Let's train and evaluate the model to see the performance on the SciCite task

In [None]:
EPOCHS =   35#@param {type: "integer"}
BATCH_SIZE = 32#@param {type: "integer"}

history = model.fit(train_data.shuffle(10000).batch(BATCH_SIZE),
                    epochs=EPOCHS,
                    validation_data=validation_data.batch(BATCH_SIZE),
                    verbose=1)

In [None]:
from matplotlib import pyplot as plt
def display_training_curves(training, validation, title, subplot):
  if subplot%10==1: # set up the subplots on the first call
    plt.subplots(figsize=(10,10), facecolor='#F0F0F0')
    plt.tight_layout()
  ax = plt.subplot(subplot)
  ax.set_facecolor('#F8F8F8')
  ax.plot(training)
  ax.plot(validation)
  ax.set_title('model '+ title)
  ax.set_ylabel(title)
  ax.set_xlabel('epoch')
  ax.legend(['train', 'valid.'])

In [None]:
display_training_curves(history.history['accuracy'], history.history['val_accuracy'], 'accuracy', 211)
display_training_curves(history.history['loss'], history.history['val_loss'], 'loss', 212)

## Evaluate the model

And let's see how the model performs. Two values will be returned. Loss (a number which represents our error, lower values are better), and accuracy.

In [None]:
results = model.evaluate(test_data.batch(512), verbose=2)

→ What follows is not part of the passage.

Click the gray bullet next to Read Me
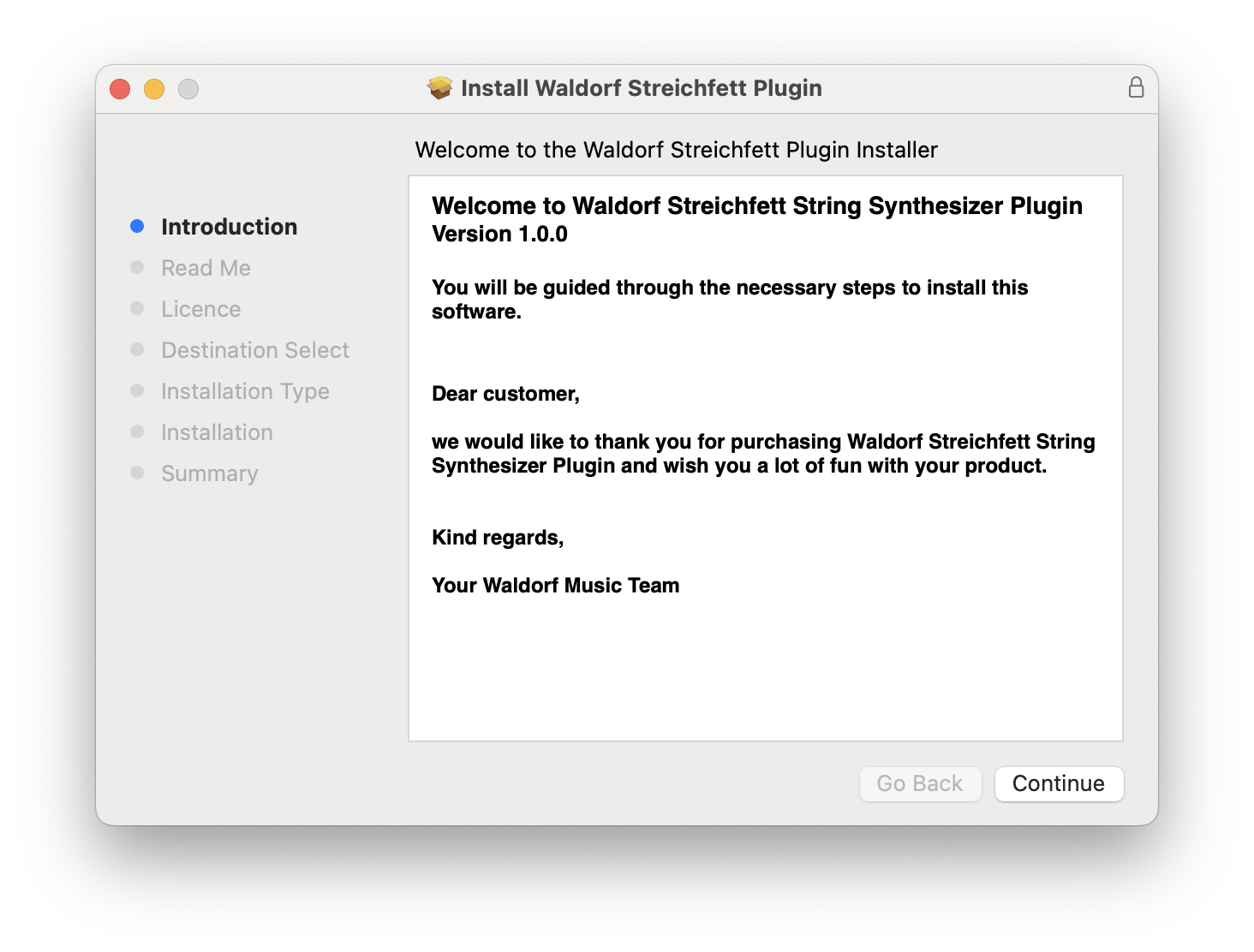1254x952 pixels. coord(137,267)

for name, value in zip(model.metrics_names, results):
  print('%s: %.3f' % (name, value))

We can see that the loss quickly decreases while especially the accuracy rapidly increases. Let's plot some examples to check how the prediction relates to the true labels:

In [None]:
prediction_dataset = next(iter(test_data.batch(20)))

prediction_texts = [ex.numpy().decode('utf8') for ex in prediction_dataset[0]]
prediction_labels = [label2str(x) for x in prediction_dataset[1]]

predictions = [label2str(x) for x in model.predict_classes(prediction_texts)]


pd.DataFrame({
    TEXT_FEATURE_NAME: prediction_texts,
    LABEL_NAME: prediction_labels,
    'prediction': predictions
})

We can see that for this random sample, the model predicts the correct label most of the times, indicating that it can embed scientific sentences pretty well.